§ **TASK REQUIREMENTS**
Swap "PREVIOUS PAGE" for "BACK" in the part of the records that opens at the start and closes with the line containing "36 (892, 167)", and return that part with nothing else changed. Leave out the pictures.

-- Start of ITEMS --

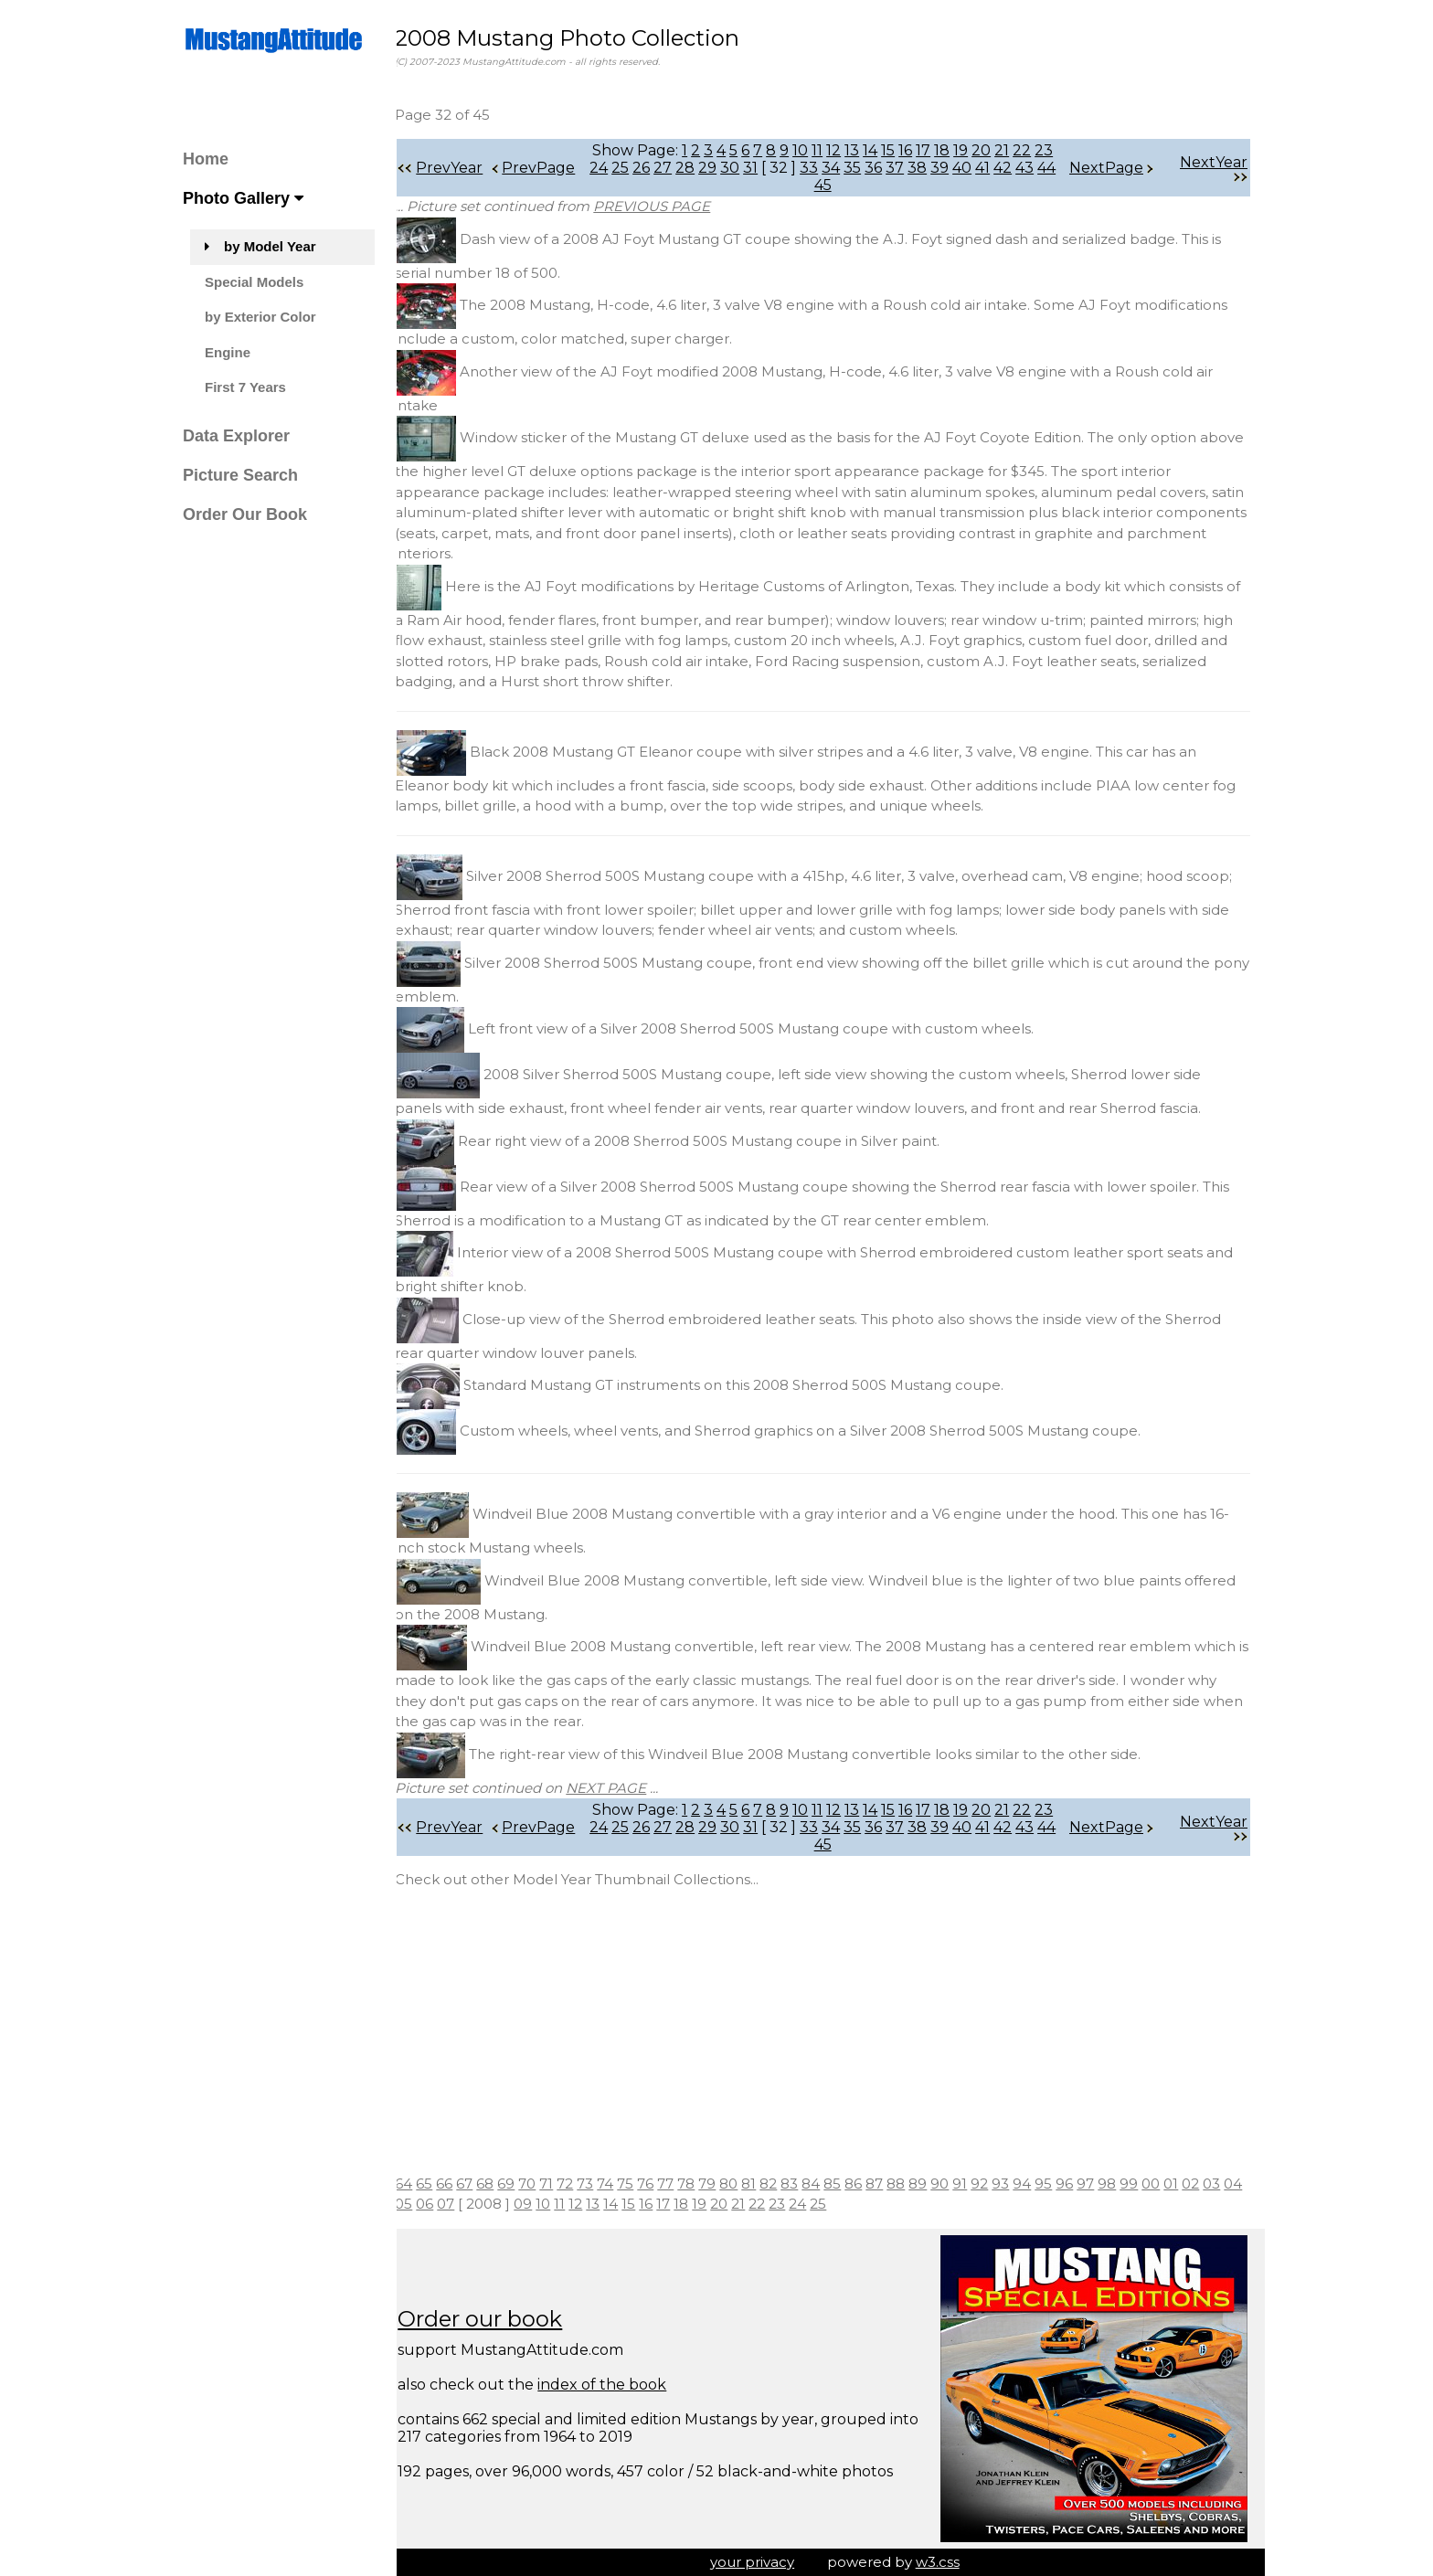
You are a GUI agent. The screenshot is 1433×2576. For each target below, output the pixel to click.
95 (1059, 2183)
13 (860, 150)
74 (621, 2183)
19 (968, 150)
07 (484, 2203)
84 (827, 2183)
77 (682, 2183)
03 (1228, 2183)
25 (639, 167)
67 (480, 2183)
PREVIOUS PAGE (668, 206)
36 (892, 167)
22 (1030, 150)
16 (913, 150)
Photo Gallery (243, 198)
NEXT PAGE (622, 1788)
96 (1080, 2183)
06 (463, 2203)
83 (805, 2183)
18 (950, 150)
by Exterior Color (260, 316)
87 (890, 2183)
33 (828, 167)
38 (936, 167)
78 (702, 2183)
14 (878, 150)
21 (1010, 150)
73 (601, 2183)
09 (561, 2203)
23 (1052, 150)
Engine (227, 352)
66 (460, 2183)
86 (869, 2183)
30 (749, 167)
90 (956, 2183)
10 (808, 150)
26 (660, 167)
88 (912, 2183)
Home (205, 159)
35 (871, 167)
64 (420, 2183)
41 (1001, 167)
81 (765, 2183)
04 (420, 2203)
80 (745, 2183)
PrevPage (549, 167)
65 (440, 2183)
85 (848, 2183)
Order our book (496, 2319)
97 (1101, 2183)
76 (661, 2183)
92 (995, 2183)
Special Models (254, 282)
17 (931, 150)
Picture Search (240, 475)
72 (581, 2183)
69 (522, 2183)
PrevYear (456, 167)
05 (442, 2203)
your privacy (760, 2562)
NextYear (1213, 168)
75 (641, 2183)
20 (989, 150)
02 (1206, 2183)
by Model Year (260, 246)
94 (1038, 2183)
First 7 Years (245, 387)
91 (976, 2183)
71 (562, 2183)
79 (723, 2183)
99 (1145, 2183)
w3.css (946, 2562)
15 (896, 150)
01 (1187, 2183)
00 (1167, 2183)
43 (1044, 167)
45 (842, 185)
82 (784, 2183)
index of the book (618, 2384)
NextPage (1111, 167)
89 (934, 2183)
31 (769, 167)
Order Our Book (245, 514)
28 (704, 167)
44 (821, 185)
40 (981, 167)
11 (825, 150)
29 (726, 167)
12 (841, 150)
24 (618, 167)
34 (850, 167)
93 (1016, 2183)
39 (959, 167)
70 (543, 2183)
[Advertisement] (830, 2032)
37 (914, 167)
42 (1022, 167)
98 (1123, 2183)
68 (501, 2183)
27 (682, 167)
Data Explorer (236, 436)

-- End of ITEMS --

§ **FULL SOLUTION**
You are a GUI agent. The screenshot is 1433×2576. For each target below, output the pixel to click.
95 (1059, 2183)
13 (860, 150)
74 (621, 2183)
19 (968, 150)
07 (484, 2203)
84 (827, 2183)
77 (682, 2183)
03 (1228, 2183)
25 (639, 167)
67 (480, 2183)
BACK (668, 206)
36 (892, 167)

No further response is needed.